Electronic – 3 Wire Fan Tach, why using only one wire gives a signal

sensorwiring

I have a Sparkfun Power Shield for 12v fan powering, controlled with a BeagleBone Black. As I haven't been able to read the RPM with this setup, I added an spared Arduino Uno to do this, and also I will be using it for some 5v sensors I have, and a small SPI Oled Screen for debugging purposes, all connected to the BeagleBone using serial.

This is the wiring layout:

enter image description here

I did to measure the RPM, and while it's working as intended (it reads accurately the rpm), when I connect the 12v ground from the power shield to the Arduino, the fan starts, as it seems the open collector could power the fan, or somehow the circuit is closing and I'm not able to see it.

The strange thing is, as I was moving some cables to see if the layout was ok, I removed the ground from the power shield, and then I enabled the fans from the BeagleBone, and it started to measure the RPM, on one wire..

I know there are "one wire sensors", but I don't know why I didn't found some similar layouts on the web, as it seems to work perfectly, and using only one cable it's great, at least for me, because of the fear of burning something with the open collector tach..

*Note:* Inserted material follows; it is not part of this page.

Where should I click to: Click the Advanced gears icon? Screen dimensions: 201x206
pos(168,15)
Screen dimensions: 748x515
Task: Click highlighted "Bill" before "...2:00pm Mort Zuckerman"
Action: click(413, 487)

This is my first question on a stackexchange website, please tell me if I should make any amendments to the question. Best regards.

This is the schema, I just removed the ground connection between the arduino and the fan. Note: I hope the selected components are ok, as this is my first schema. Note 2, 8Khz square signal estimating 4 cycles per RPM, 2000 RPM average.

schematic

simulate this circuit – Schematic created using CircuitLab

Best Answer

Why do I get a signal even though only one wire is connected?

Well, the fan is putting a signal on the RPM wire. The conductive fan forms one plate of a capacitor and your arduino forms the other plate with the air between them as a dielectric. So, even though you can't see it, that circuit still has two connections. (Actually, a better explanation is that both have capacitive coupling to earth ground - the one between them is essentially the combination of those two series capacitors).

So, while there is physically only one wire, there is still a second signal path due to the capacitor formed between your two devices. This then forms the new measurement ground for the RPM signal. What that reference actually is depends on the capacitance of the capacitor and the potential difference between both sides (in other words, how much current is flowing through that cap). When you directly connect ground, you short circuit that capacitor causing no current to flow through it (since the potential difference at both ends is the same).

So even if that signal only ends up swinging from 1.4v to 3.6v, that's about enough to show up as a digital logic 0 to 1 transition.

Want to see more of this - if you have a multimeter that can measure frequency, tie one end to your mains hot or neutral and the other end to a hand sized piece of aluminum foil. See that 50hz (his profile says Argentina) signal? Guess where you're picking that up from.